La vida en ámbar según Esther Muntañola
En la nota final a Flores que esperan el frío (Trea), su segundo libro de poemas,
escribe Esther Muntañola (Madrid, 1973) que “Mi proceso de trabajo implica sólo
publicar si considero que lo que he escrito supera la lectura en el tiempo”. Tal vez una
justificación por los nueve años que han transcurrido desde que diera a la imprenta su
primera entrega, titulada En favor del aire. Innecesaria, en cualquier caso; cada poeta
tiene su ritmo y el tiempo que, es cierto, acaba por juzgar si un poema merece o no la
pena, suele tomarse unos cuantos años más para decidirse... En cualquier caso, se
agradece la cortesía, que no todos los poetas tienen con sus lectores (algunos, por el
contrario, somos bastante pesados).
Una tensión fundamental atraviesa estos nuevos poemas de Muntañola,
enmarcada certeramente por las citas que ha elegido como pórtico a su libro (de
Auden y Bachmann): la necesidad de vivir el día de hoy, con sus virutas de tedio y
sus ráfagas de alegría, usando como linterna el oro guardado de los instantes
felices pasados. Y en medio de todo eso, el corazón de duda que late siempre en la
poesía auténtica. El libro dura lo que dura una historia de amor:
Al amanecer crece luz blanca
entre los edificios, luz en ámbar,
luz tendida
sobre el cielo abarcable de los amantes.
En tanto,
en todo este vacío despiadado,
llevamos a solas el cuerpo a casa.
La obstinación de la vida cada mañana.
El poema que he citado se titula “Yo ya no sé si tengo tu boca”,
especialmente significativo: no hay prácticamente ningún poema de este libro que no
sea, de forma más o menos disimulada, un poema de amor. “Todo el universo obedece
al amor”, decía La Fontaine, y esa certeza, entre presencias y ausencias, atraviesa todos
estos poemas.
“Éramos hermosos. Nuestra piel olía a vida escandalosamente”,
termina el poema que da título al libro, uno de los varios poemas en prosa que
contiene. Esther Muntañola busca en sus poemas lo esencial, decir mucho con
pocas palabras. Eso tiene algunos problemas: uno de ellos es caer en la obviedad (tal
vez peque de ella el último verso del poema que he citado; quizás desarrollando algo
más el poema podría haberse comunicado eso mismo sin necesidad de dárnoslo tan
masticado en el último verso, a modo casi de moraleja); el otro, el chiste fácil (como el
final de “Advirtiendo una grave enfermedad”). La economía de recursos evita la
brillantez, busca hablar en voz baja, susurrar unas pocas conjeturas, sensaciones.

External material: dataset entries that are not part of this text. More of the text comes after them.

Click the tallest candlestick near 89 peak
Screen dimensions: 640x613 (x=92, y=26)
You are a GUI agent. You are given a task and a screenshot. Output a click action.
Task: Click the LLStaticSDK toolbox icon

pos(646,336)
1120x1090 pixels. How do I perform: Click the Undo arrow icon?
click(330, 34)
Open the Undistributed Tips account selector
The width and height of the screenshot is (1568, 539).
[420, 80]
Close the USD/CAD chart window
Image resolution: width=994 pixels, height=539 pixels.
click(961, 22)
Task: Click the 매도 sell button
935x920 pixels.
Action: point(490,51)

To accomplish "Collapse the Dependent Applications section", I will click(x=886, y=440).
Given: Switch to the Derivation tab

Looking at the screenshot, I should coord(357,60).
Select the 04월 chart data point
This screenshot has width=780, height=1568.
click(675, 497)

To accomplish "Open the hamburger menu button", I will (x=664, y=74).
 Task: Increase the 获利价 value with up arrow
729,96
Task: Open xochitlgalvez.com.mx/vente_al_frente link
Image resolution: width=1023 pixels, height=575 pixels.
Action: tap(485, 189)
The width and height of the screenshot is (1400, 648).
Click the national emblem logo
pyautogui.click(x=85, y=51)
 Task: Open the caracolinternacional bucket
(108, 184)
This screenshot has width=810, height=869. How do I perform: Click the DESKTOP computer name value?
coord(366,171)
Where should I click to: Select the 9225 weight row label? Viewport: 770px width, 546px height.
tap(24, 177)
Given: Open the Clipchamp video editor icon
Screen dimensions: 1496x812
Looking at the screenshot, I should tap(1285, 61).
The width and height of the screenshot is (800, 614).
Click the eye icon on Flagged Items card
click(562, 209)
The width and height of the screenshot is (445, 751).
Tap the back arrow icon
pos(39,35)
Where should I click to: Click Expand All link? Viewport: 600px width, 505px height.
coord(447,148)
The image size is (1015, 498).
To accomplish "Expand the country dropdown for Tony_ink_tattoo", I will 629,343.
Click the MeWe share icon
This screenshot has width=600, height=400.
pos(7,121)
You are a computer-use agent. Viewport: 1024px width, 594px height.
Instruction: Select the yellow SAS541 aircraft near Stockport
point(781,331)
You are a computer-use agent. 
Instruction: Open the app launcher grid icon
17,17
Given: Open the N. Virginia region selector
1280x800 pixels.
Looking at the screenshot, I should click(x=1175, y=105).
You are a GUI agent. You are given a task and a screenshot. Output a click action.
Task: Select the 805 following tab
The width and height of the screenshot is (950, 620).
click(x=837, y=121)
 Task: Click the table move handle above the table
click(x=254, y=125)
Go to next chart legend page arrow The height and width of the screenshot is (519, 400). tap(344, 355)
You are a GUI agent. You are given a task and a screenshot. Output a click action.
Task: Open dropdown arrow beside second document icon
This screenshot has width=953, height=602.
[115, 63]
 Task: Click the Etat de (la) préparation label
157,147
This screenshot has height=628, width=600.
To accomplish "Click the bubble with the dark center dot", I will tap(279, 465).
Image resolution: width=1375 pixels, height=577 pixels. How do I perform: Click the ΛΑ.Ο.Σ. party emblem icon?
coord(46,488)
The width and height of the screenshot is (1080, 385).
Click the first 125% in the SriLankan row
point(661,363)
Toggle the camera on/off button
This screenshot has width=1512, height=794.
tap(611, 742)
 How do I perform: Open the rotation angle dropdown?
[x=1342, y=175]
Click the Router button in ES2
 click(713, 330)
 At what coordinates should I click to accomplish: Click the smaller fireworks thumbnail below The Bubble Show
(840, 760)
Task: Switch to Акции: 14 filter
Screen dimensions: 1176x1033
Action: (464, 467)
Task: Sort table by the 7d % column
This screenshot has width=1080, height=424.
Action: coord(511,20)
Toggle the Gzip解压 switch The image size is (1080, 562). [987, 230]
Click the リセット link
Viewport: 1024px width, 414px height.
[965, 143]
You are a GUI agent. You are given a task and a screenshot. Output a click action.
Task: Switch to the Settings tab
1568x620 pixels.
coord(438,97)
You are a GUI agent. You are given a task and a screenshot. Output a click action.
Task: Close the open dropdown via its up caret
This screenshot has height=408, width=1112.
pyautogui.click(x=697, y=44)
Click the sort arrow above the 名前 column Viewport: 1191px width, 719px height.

Muntañola habla de la luz ámbar que acecha en el semáforo del mundo, recuerda que
siempre, siempre hace un momento que estaba para nosotros en verde y siempre,
siempre está a punto de ponerse en rojo.
Dice Berta Piñán en el prólogo a este libro que los mejores momentos
del libro “nos emocionan desde el detalle mínimo, los que logran sorprendernos y
también esos otros que no renuncian a comprometernos, a interrogarnos”.
Ciertamente, Flores que esperan el frío es un libro que probablemente no diga nada al
lector acelerado, pero que dará a aquel que sepa acostumbrarse a su ritmo, acunarse en
su cadencia, puertas que dan a muy a dentro en forma de sutiles detalles. Como esa piel
que olía a vida escandalosamente y que según Berta Piñán (y comparto su opinión)
basta para justificar el frío. El semáforo está en ámbar, y Muntañola lo ha detenido
ahí. A otra cosa no aspira la poesía.